Credit Suisse: Greek International-Law Bonds
Based on our analysis, we expect Greek international law bonds to trade at a premium to Greek law government bonds. We think there is a higher chance that, at the single bond level, some of the holders of the former would not participate in a restructuring that could be enforced by the retroactive introduction of CACs into the latter since minority blocking stakes by the private sector might already be in place.
Furthermore, due to their higher CAC threshold it is probably easier for a private investor to build a blocking stake in one of the newer vintage type bonds, which we thus find more attractive.
In addition, if CACs were introduced retroactively for Greek law bonds, we believe there is a good chance that the threshold would need to be set at 66% (or lower) rather than 75%, since the banks have probably sold a large share of their holdings to either the public sector or to investors who do not need to participate in a voluntary PSI. The international law bonds with the 75% threshold should thus benefit on a relative basis.
However, if CACs were introduced into Greek law bonds and minority blocking stakes in international law bonds prevented a full participation by all holders, we would expect that the higher the proportion of private sector hold-outs, the higher the chance of a hard credit event would become.
Furthermore, if the Greek authorities decided to take the route of a hard default, for example, a failure to pay, we believe there is a good chance that the international law bonds would be subject to that as well. We suspect that English law may in the end not prove much recourse given Greece’s financial condition. A minority blocking stake is hence no hedge against a hard credit event, in our view – it merely minimizes the risk of taking a loss in a bond without the CDS triggering.
We do not know if the ECB holding of circa EUR45bn of GGBs includes international law bonds. Given the ECB’s unwillingness to participate in the PSI, we would expect it to sell its stake to participating (private or public) parties if there were a chance of preventing a minority blocking stake.
There is an interesting additional conclusion with regards to the tactic that we highlighted in our latest Flash, which could be designed to ensure a nearly universal take-up in a bond exchange as described by Mitu Gulati and Jeromin Zettelmeyer. In our opinion, this tactic only works if it turns out to be a true prisoners’ dilemma, in the sense that the parties that can decide to participate or not know that they will lose if the other parties choose to participate and one stands more or less alone as a single hold-out. However, the potential existence of blocking stakes and, importantly, the fact that the respective players might be aware of them, reduces the likelihood of anyone choosing to participate out of pure fear that the other players might do so. As a consequence, we believe a voluntary take up can only work if the result from participating becomes more lucrative – in other words, if what the private sector could receive in exchange for its bonds was somehow enhanced in value. Among other things, that could include seniority, legal and jurisdictional considerations. We also think that, as the private sector involvement becomes increasingly punitive, the risk of a non-cooperative strategy decreases, reducing the chance of a voluntary outcome.

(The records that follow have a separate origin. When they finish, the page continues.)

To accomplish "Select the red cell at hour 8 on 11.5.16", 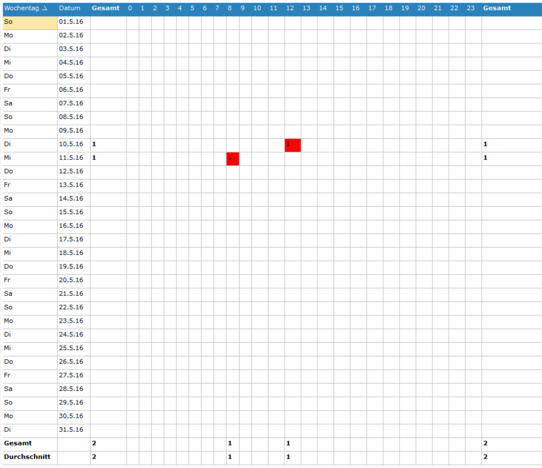I will (233, 159).
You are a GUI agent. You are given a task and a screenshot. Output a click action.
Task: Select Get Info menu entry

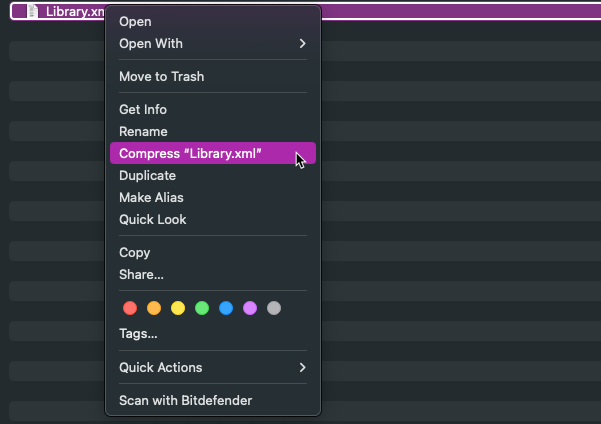click(143, 110)
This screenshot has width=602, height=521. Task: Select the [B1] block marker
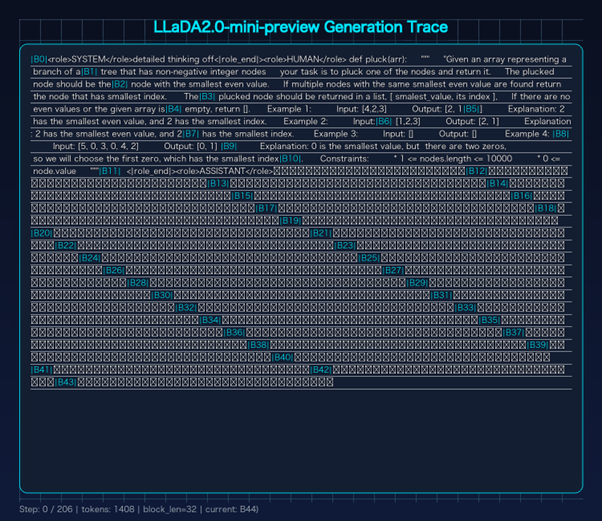coord(89,72)
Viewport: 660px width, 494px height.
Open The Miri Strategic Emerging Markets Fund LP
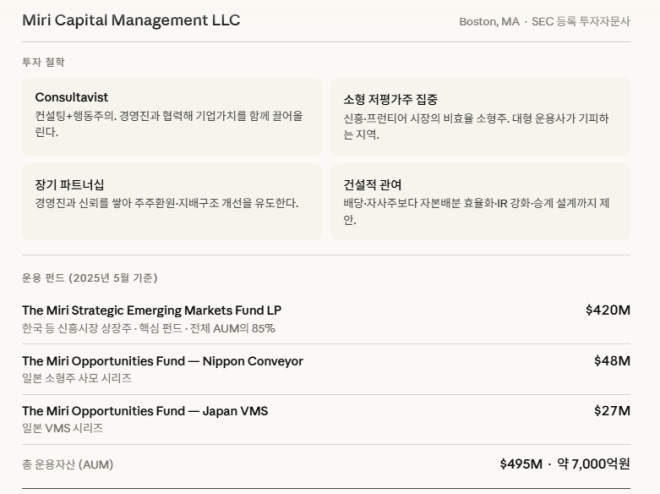click(152, 310)
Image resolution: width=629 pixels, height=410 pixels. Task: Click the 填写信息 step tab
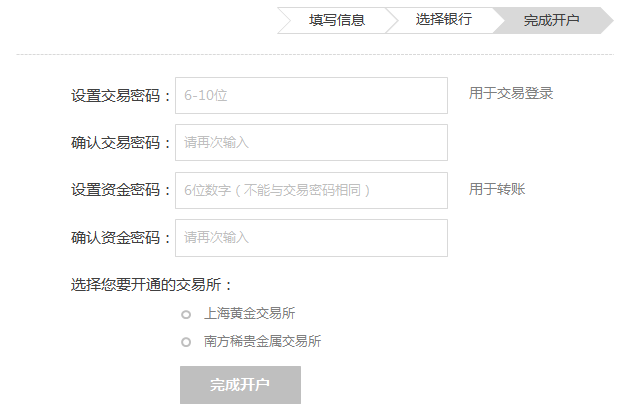(x=336, y=20)
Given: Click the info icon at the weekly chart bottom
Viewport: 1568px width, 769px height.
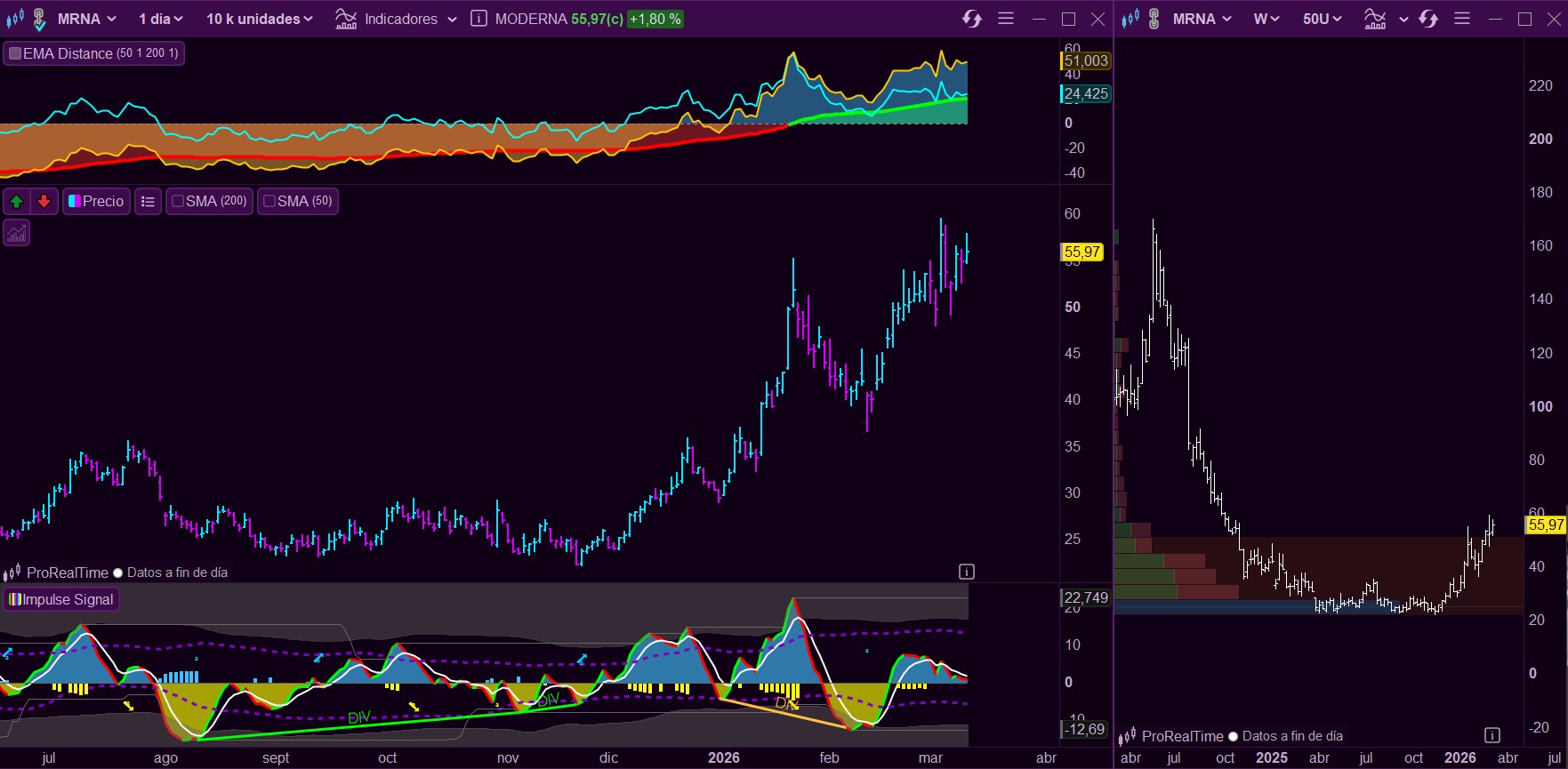Looking at the screenshot, I should tap(1492, 735).
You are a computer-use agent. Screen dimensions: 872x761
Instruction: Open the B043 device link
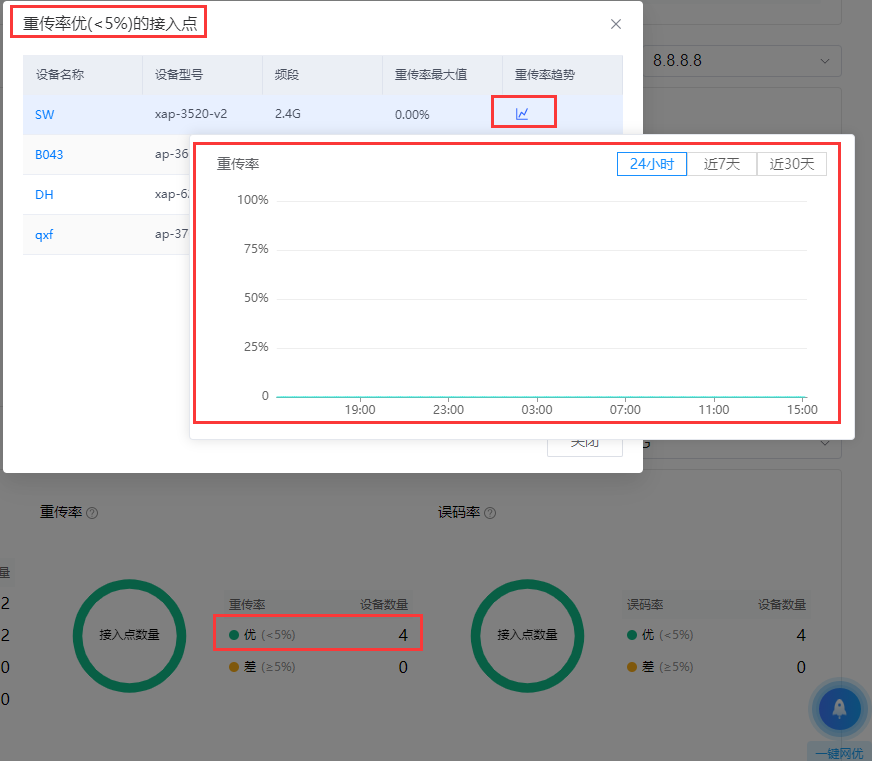(49, 154)
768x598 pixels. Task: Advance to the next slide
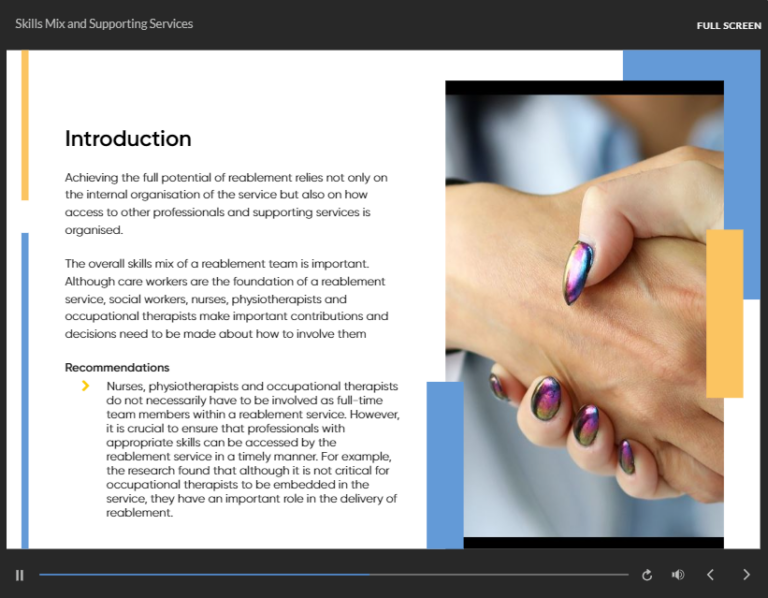pyautogui.click(x=746, y=575)
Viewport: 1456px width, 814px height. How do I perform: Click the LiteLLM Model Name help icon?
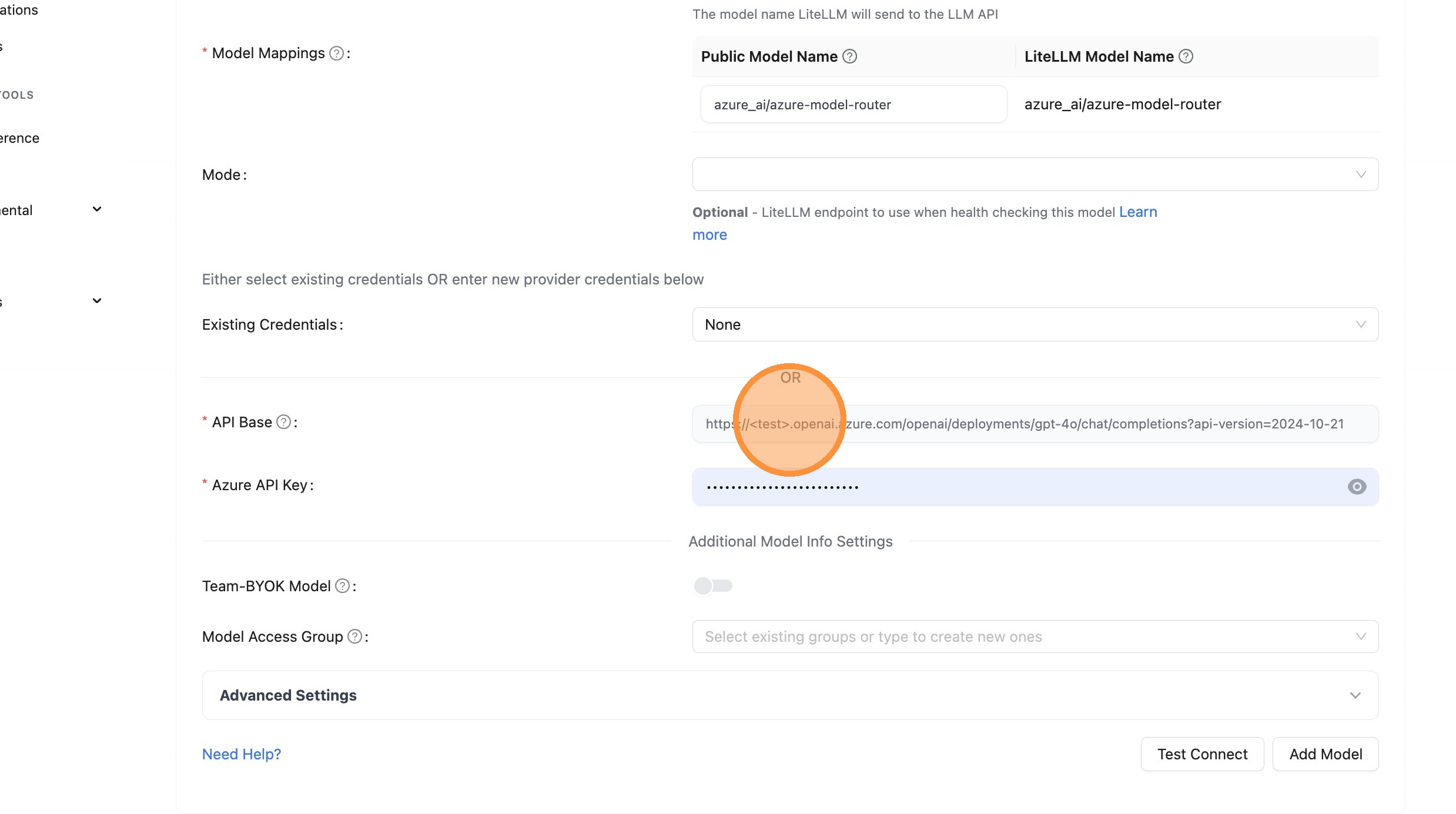coord(1186,56)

Finally, we would like to point out that our Game Theory would suggest that the environment we currently observe, namely a low stress environment, is exactly the type where one would expect “aggressive” behaviour by any player. Therefore, we would not be surprised if a hard default by Greece (i.e., a default where relations with the core break down, endangering the ECB’s considerable additional exposure) is being contemplated a lot more than it was just a few months ago.